▸ **Exercise input**:

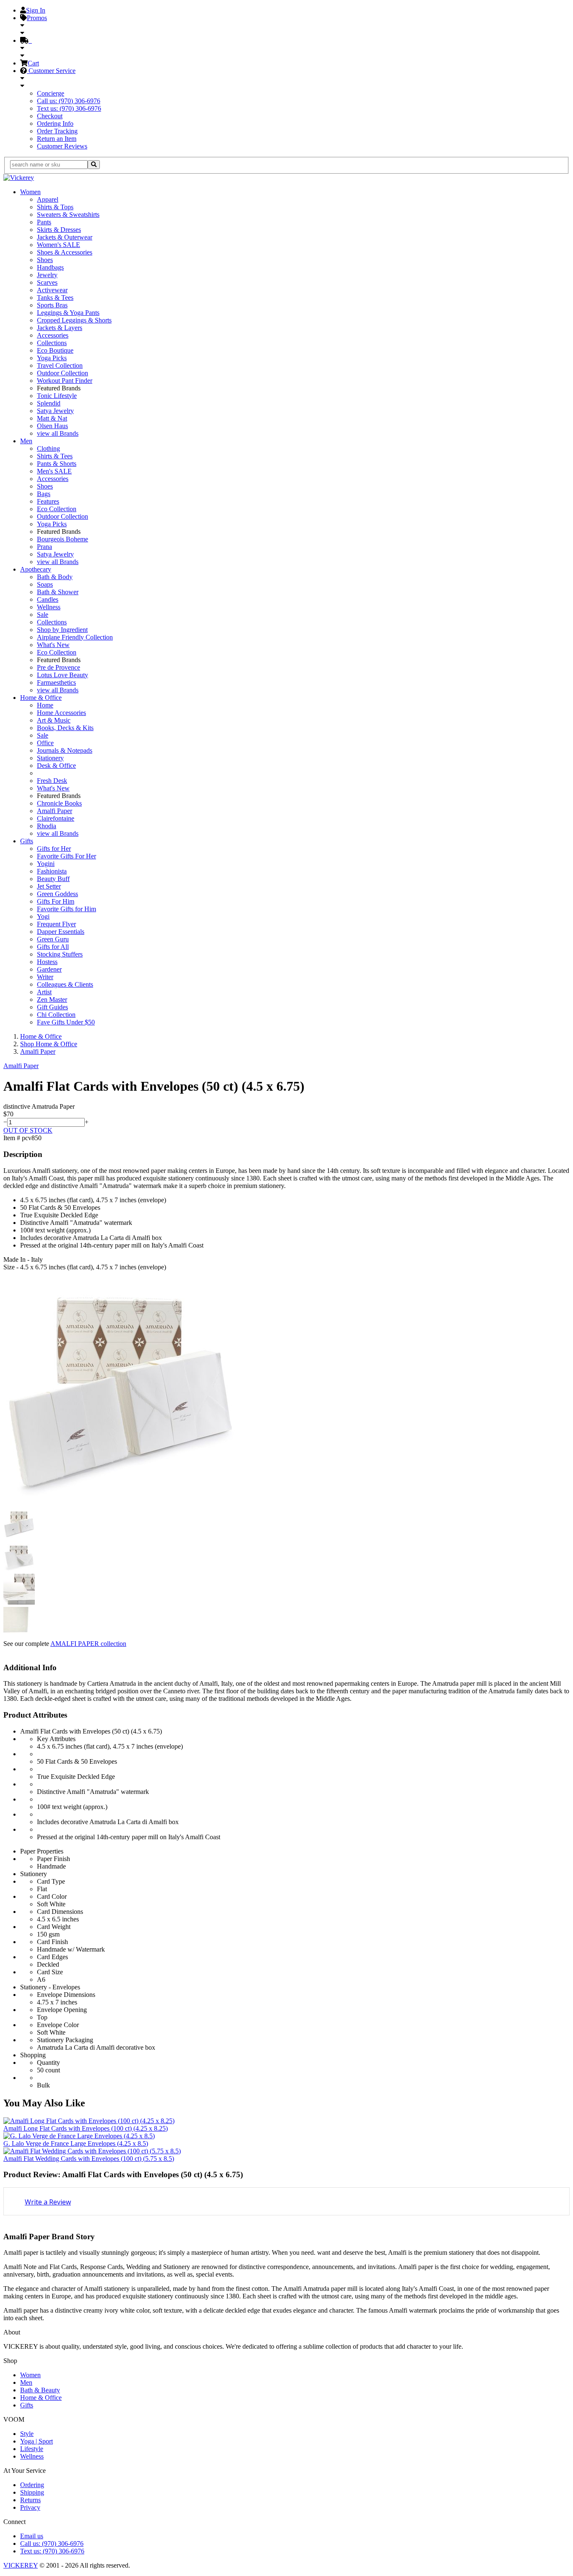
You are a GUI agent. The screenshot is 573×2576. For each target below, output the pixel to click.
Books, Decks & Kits (65, 727)
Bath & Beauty (40, 2390)
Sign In (35, 10)
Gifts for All (53, 946)
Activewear (52, 290)
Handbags (50, 267)
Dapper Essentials (60, 931)
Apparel (47, 199)
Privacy (30, 2507)
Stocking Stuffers (60, 954)
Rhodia (46, 825)
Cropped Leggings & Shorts (74, 320)
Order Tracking (57, 131)
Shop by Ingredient (62, 629)
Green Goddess (57, 893)
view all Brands (57, 433)
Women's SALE (58, 244)
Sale (42, 614)
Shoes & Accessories (64, 252)
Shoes (45, 259)
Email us (31, 2536)
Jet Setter (49, 886)
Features (48, 501)
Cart (33, 63)
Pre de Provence (58, 667)
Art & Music (53, 720)
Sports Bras (52, 305)
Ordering (32, 2484)
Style (27, 2433)
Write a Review (48, 2202)
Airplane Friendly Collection (75, 637)
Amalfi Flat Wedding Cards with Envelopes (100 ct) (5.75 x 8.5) (88, 2158)
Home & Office (41, 697)
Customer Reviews (62, 146)
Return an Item (56, 138)
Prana (44, 546)
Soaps (45, 584)
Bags (43, 493)
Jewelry (47, 274)
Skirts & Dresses (59, 229)
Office (45, 742)
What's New (53, 644)
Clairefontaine (55, 818)
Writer (45, 976)
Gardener (49, 969)
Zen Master (52, 999)
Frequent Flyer (56, 924)
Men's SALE (54, 471)
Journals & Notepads (64, 750)
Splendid (48, 403)
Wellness (48, 607)
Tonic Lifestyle (57, 395)
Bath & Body (55, 576)
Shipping (32, 2492)
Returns (30, 2499)
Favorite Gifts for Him (66, 908)
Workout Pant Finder (64, 380)
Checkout (50, 116)
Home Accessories (61, 712)
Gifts (26, 841)
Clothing (48, 448)
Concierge (50, 93)
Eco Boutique (55, 350)
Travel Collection (60, 365)
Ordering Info (55, 123)
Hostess (47, 961)
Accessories (52, 335)
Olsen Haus (52, 425)
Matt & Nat (52, 418)
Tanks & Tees (55, 297)
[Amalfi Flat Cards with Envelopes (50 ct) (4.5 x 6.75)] (120, 1503)
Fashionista (52, 871)
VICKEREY (20, 2565)
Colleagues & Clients (65, 984)
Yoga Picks (52, 357)
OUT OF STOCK (27, 1130)
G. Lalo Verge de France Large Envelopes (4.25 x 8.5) (75, 2143)
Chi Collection (56, 1014)
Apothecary (35, 569)
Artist (44, 992)
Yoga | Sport (36, 2441)
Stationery (50, 758)
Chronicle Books (59, 803)
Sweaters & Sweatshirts (68, 214)
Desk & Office (56, 765)
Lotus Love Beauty (62, 674)
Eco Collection (56, 508)
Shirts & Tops (55, 207)
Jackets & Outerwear (64, 237)
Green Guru (53, 939)
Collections (52, 342)
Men (26, 440)
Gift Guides (52, 1007)
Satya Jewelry (55, 410)
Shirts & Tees (55, 456)
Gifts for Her (54, 848)
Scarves (47, 282)
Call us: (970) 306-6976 (68, 100)
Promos (37, 17)
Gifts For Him (55, 901)
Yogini (46, 863)
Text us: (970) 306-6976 (69, 108)
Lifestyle (31, 2448)
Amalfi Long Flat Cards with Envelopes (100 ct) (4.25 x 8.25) (85, 2128)
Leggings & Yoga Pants (68, 312)
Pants (44, 222)
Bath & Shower (57, 591)
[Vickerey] (18, 177)
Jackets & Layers (59, 327)
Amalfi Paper (54, 810)
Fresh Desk (52, 780)
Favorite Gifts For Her (66, 856)
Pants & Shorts (56, 463)
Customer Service (51, 70)
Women (30, 191)
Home (45, 705)
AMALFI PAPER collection (88, 1643)
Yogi (43, 916)
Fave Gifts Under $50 (66, 1022)
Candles (47, 599)
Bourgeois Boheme (62, 539)
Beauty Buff (53, 878)
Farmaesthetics (56, 682)
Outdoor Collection (62, 373)
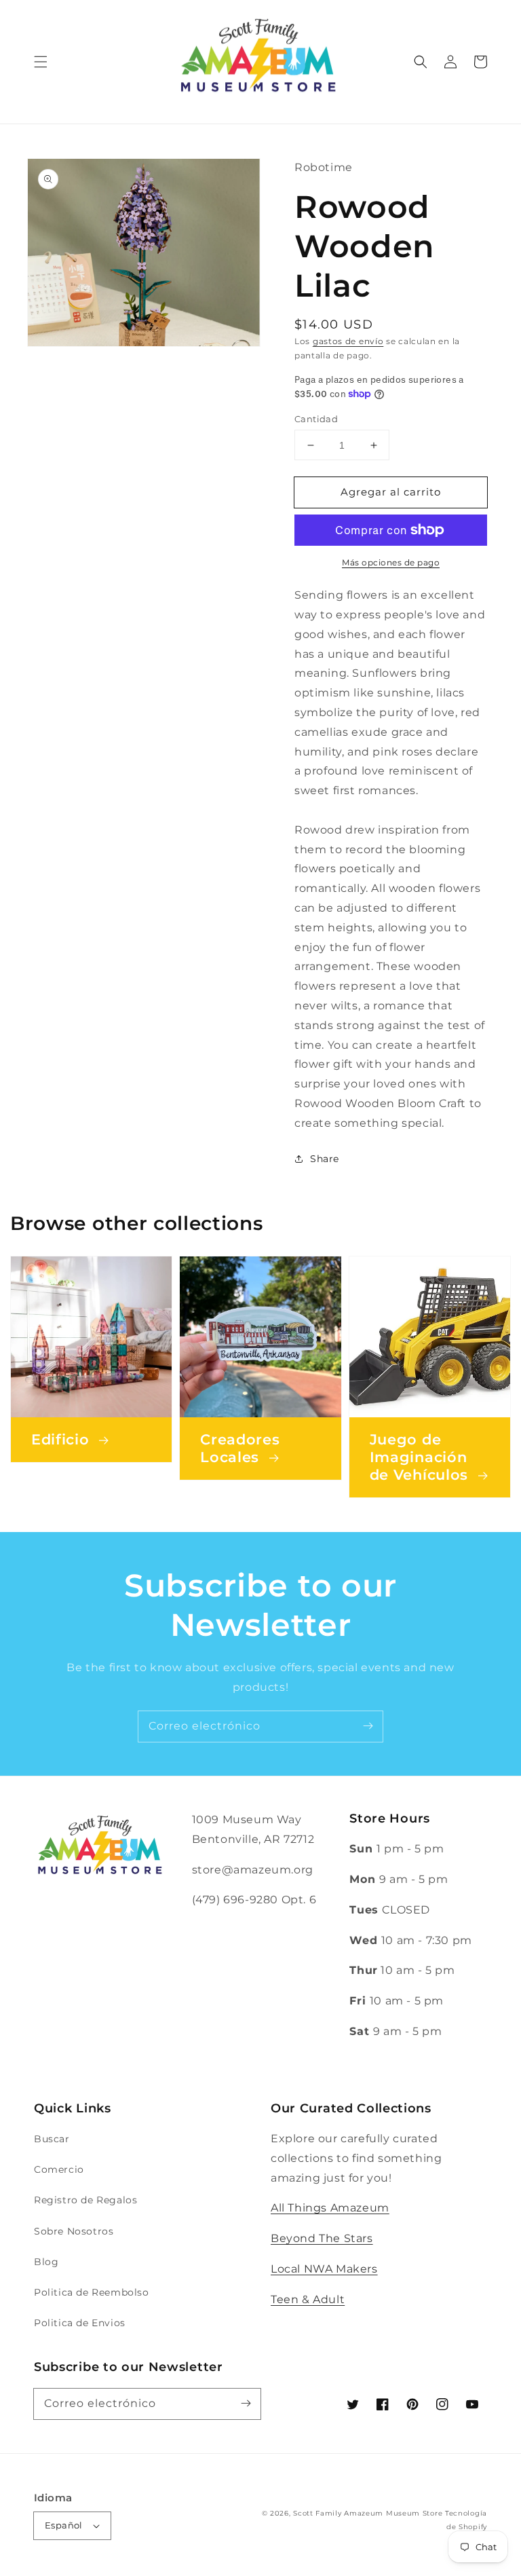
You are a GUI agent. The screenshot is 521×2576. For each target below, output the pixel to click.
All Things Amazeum (330, 2207)
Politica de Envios (80, 2323)
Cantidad (316, 418)
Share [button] (324, 1159)
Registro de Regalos (85, 2200)
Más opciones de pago (391, 562)
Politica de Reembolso (91, 2292)
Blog (46, 2262)
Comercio (59, 2169)
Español (64, 2525)
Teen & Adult (308, 2299)
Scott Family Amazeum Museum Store (367, 2513)
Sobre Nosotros (73, 2231)
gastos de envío (348, 341)
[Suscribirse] (368, 1726)
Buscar (52, 2139)
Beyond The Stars (322, 2238)
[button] (41, 62)
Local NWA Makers (324, 2268)
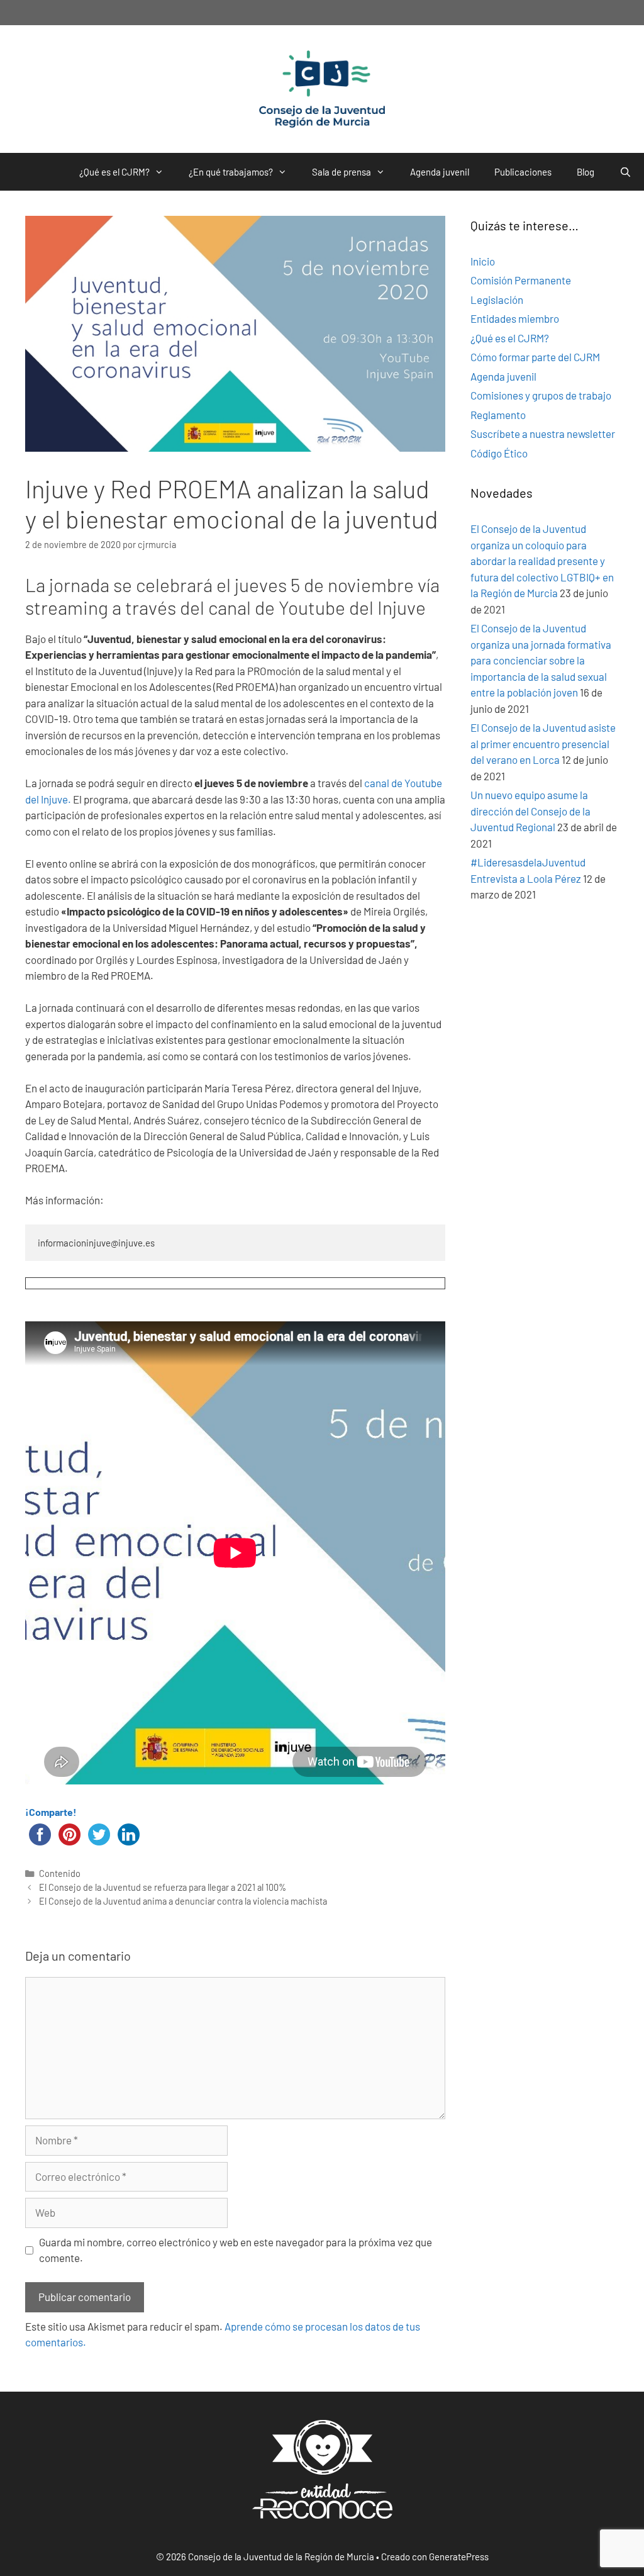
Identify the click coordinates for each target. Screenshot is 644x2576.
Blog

▸ **What the exercise asks**: Please transcribe each entry exactly and exclude any image it contains.

▸ **Exercise result**:
You are a GUI agent. The screenshot is 573×2576. For each target below, output the pixel to click.
Books, Decks & Kits (65, 727)
Bath & Beauty (40, 2390)
Sign In (35, 10)
Gifts for All (53, 946)
Activewear (52, 290)
Handbags (50, 267)
Dapper Essentials (60, 931)
Apparel (47, 199)
Privacy (30, 2507)
Stocking Stuffers (60, 954)
Rhodia (46, 825)
Cropped Leggings & Shorts (74, 320)
Order Tracking (57, 131)
Shop by Ingredient (62, 629)
Green Goddess (57, 893)
view all Brands (57, 433)
Women's SALE (58, 244)
Sale (42, 614)
Shoes & Accessories (64, 252)
Shoes (45, 259)
Email us (31, 2536)
Jet Setter (49, 886)
Features (48, 501)
Cart (33, 63)
Pre de Provence (58, 667)
Art & Music (53, 720)
Sports Bras (52, 305)
Ordering (32, 2484)
Style (27, 2433)
Write a Review (48, 2202)
Airplane Friendly Collection (75, 637)
Amalfi Flat Wedding Cards with Envelopes (100 ct) (5.75 x 8.5) (88, 2158)
Home & Office (41, 697)
Customer Reviews (62, 146)
Return an Item (56, 138)
Prana (44, 546)
Soaps (45, 584)
Bags (43, 493)
Jewelry (47, 274)
Skirts & Dresses (59, 229)
Office (45, 742)
What's New (53, 644)
Clairefontaine (55, 818)
Writer (45, 976)
Gardener (49, 969)
Zen Master (52, 999)
Frequent Flyer (56, 924)
Men's SALE (54, 471)
Journals & Notepads (64, 750)
Splendid (48, 403)
Wellness (48, 607)
Tonic Lifestyle (57, 395)
Bath & Body (55, 576)
Shipping (32, 2492)
Returns (30, 2499)
Favorite Gifts for Him (66, 908)
Workout Pant Finder (64, 380)
Checkout (50, 116)
Home Accessories (61, 712)
Gifts (26, 841)
Clothing (48, 448)
Concierge (50, 93)
Eco Boutique (55, 350)
Travel Collection (60, 365)
Ordering Info (55, 123)
Hostess (47, 961)
Accessories (52, 335)
Olsen Haus (52, 425)
Matt & Nat (52, 418)
Tanks & Tees (55, 297)
[Amalfi Flat Cards with Envelopes (50 ct) (4.5 x 6.75)] (120, 1503)
Fashionista (52, 871)
VICKEREY (20, 2565)
Colleagues & Clients (65, 984)
Yoga Picks (52, 357)
OUT OF STOCK (27, 1130)
G. Lalo Verge de France Large Envelopes (4.25 x 8.5) (75, 2143)
Chi Collection (56, 1014)
Apothecary (35, 569)
Artist (44, 992)
Yoga | Sport (36, 2441)
Stationery (50, 758)
Chronicle Books (59, 803)
Sweaters & Sweatshirts (68, 214)
Desk & Office (56, 765)
Lotus Love Beauty (62, 674)
Eco Collection (56, 508)
Shirts & Tops (55, 207)
Jackets & Outerwear (64, 237)
Green Guru (53, 939)
Collections (52, 342)
Men (26, 440)
Gift Guides (52, 1007)
Satya Jewelry (55, 410)
Shirts & Tees (55, 456)
Gifts for Her (54, 848)
Scarves (47, 282)
Call us: (970) 306-6976 (68, 100)
Promos (37, 17)
Gifts For Him (55, 901)
Yogini (46, 863)
Text us: (970) 306-6976 (69, 108)
Lifestyle (31, 2448)
Amalfi Long Flat Cards with Envelopes (100 ct) (4.25 x 8.25) (85, 2128)
Leggings & Yoga Pants (68, 312)
Pants (44, 222)
Bath & Shower (57, 591)
[Vickerey] (18, 177)
Jackets & Layers (59, 327)
Amalfi Paper (54, 810)
Fresh Desk (52, 780)
Favorite Gifts For Her (66, 856)
Pants & Shorts (56, 463)
Customer Service (51, 70)
Women (30, 191)
Home (45, 705)
AMALFI PAPER collection (88, 1643)
Yogi (43, 916)
Fave Gifts Under $50 (66, 1022)
Candles (47, 599)
Bourgeois Boheme (62, 539)
Beauty Buff (53, 878)
Farmaesthetics (56, 682)
Outdoor Collection (62, 373)
You are a GUI agent. The screenshot is 521×2576. For each target below, output the pixel to click.
All Things Amazeum (330, 2207)
Politica de Envios (80, 2323)
Cantidad (316, 418)
Share [button] (324, 1159)
Registro de Regalos (85, 2200)
Más opciones de pago (391, 562)
Politica de Reembolso (91, 2292)
Blog (46, 2262)
Comercio (59, 2169)
Español (64, 2525)
Teen & Adult (308, 2299)
Scott Family Amazeum Museum Store (367, 2513)
Sobre Nosotros (73, 2231)
gastos de envío (348, 341)
[Suscribirse] (368, 1726)
Buscar (52, 2139)
Beyond The Stars (322, 2238)
[button] (41, 62)
Local NWA Makers (324, 2268)
Identify the click coordinates for each target. Screenshot is 644x2576.
Blog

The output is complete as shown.